Sensory neuron differentiation is regulated by notch signaling in the trigeminal placode

Abstract

Trigeminal sensory neurons develop from the neural crest and neurogenic placodes, and have been studied as a principal model of sensory neuron formation. While the Notch pathway has been extensively characterized in central nervous system development and other developmental processes, it has not been well characterized in sensory neurogenesis. Here we studied the functional role of Notch signaling in the trigeminal ophthalmic (opV) placode, a prime model of sensory neurogenesis. To establish a good spatiotemporal description of Notch pathway genes in the chick trigeminal placode, a stage-specific expression analysis was conducted, showing that expression of most Notch pathway genes and effectors are expressed in the placode, with expression primarily being confined to ectodermal cells.

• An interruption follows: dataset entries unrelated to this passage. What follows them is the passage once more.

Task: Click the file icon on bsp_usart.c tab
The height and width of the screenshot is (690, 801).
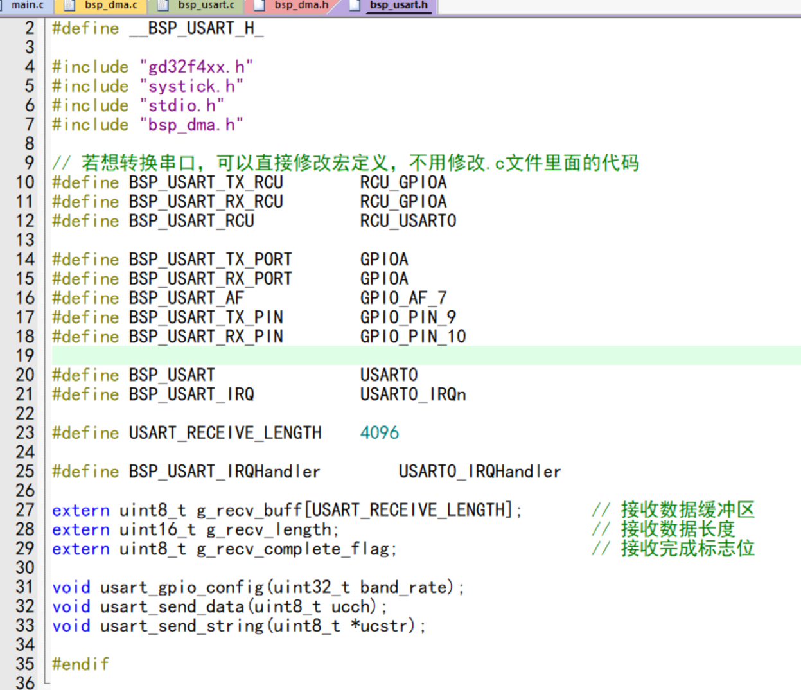Action: 163,6
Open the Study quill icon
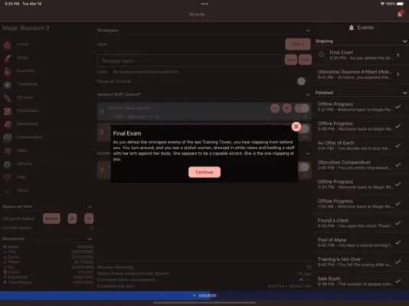Image resolution: width=409 pixels, height=306 pixels. (8, 58)
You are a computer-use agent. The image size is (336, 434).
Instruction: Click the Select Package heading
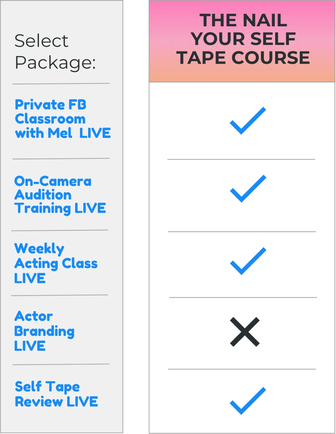click(x=55, y=52)
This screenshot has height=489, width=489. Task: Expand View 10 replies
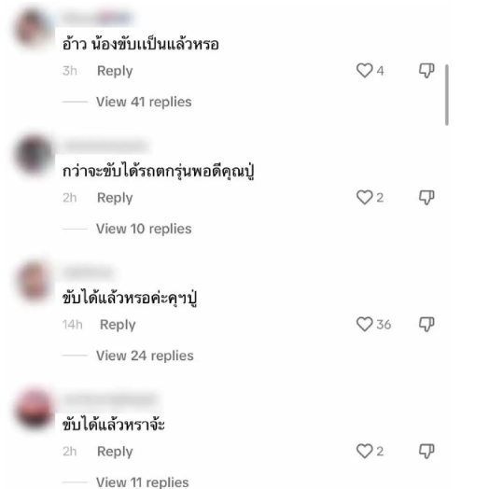coord(144,229)
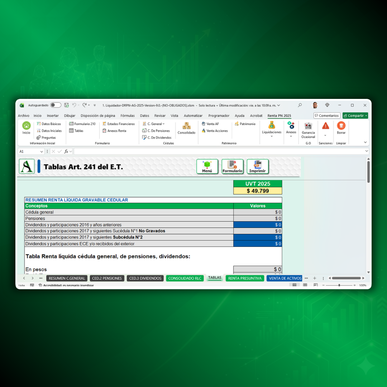Screen dimensions: 387x387
Task: Click the Formulario 210 ribbon item
Action: tap(82, 124)
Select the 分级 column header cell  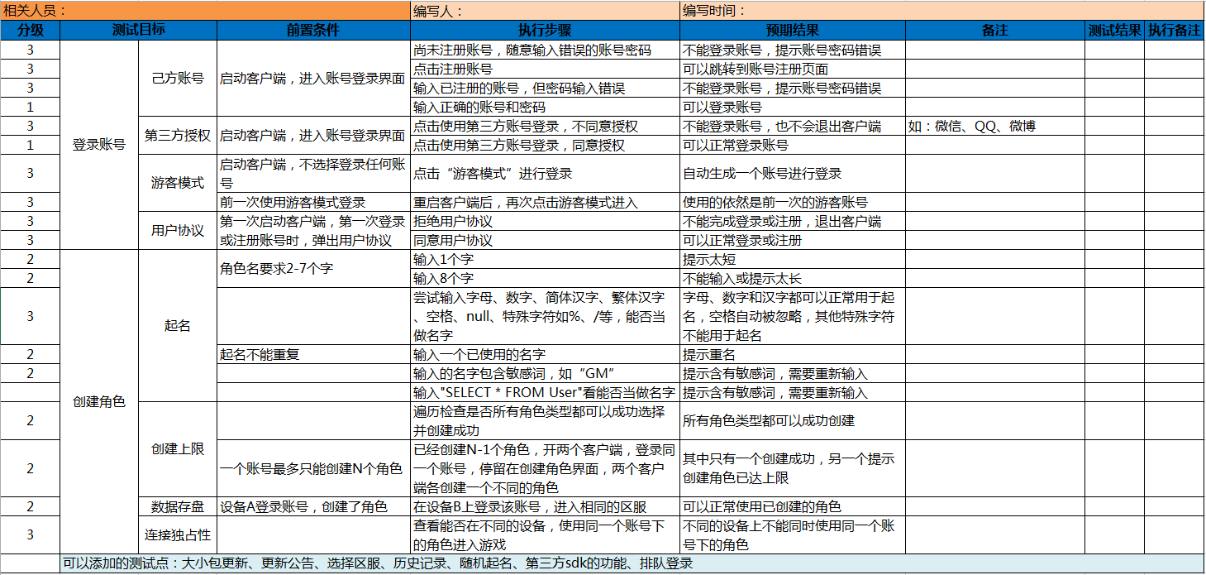click(30, 30)
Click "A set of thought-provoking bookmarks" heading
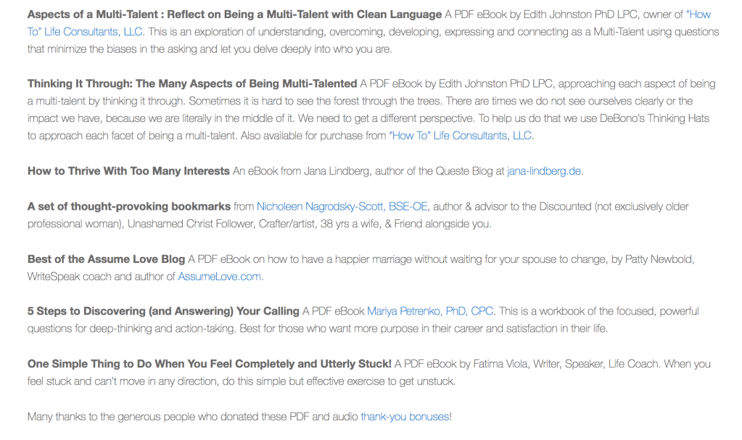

Expression was highest at stages of peak neuronal differentiation. To test the function of Notch signaling in opV placode cell differentiation, Notch receptor cleavage was blocked using the gamma-secretase inhibitor, DAPT, or signaling was activated by misexpression of the Notch intracellular domain (NICD). Notch activation resulted in a significant reduction in sensory neurogenesis. Cells remained in the ectoderm and did not differentiate. Expression of the opV specification marker Pax3 was also lost in targeted cells. DAPT exposure resulted in a dramatic increase in neurogenesis without increasing proliferation, where many differentiated cells were found in the mesenchyme and, surprisingly, within the ectoderm. This is the first result clearly showing prolific neuronal differentiation in the ectoderm of the trigeminal placodes after experimental manipulation of a molecular signaling pathway, thus identifying Notch signaling as a primary regulator of the sensory neuron fate in the opV placode.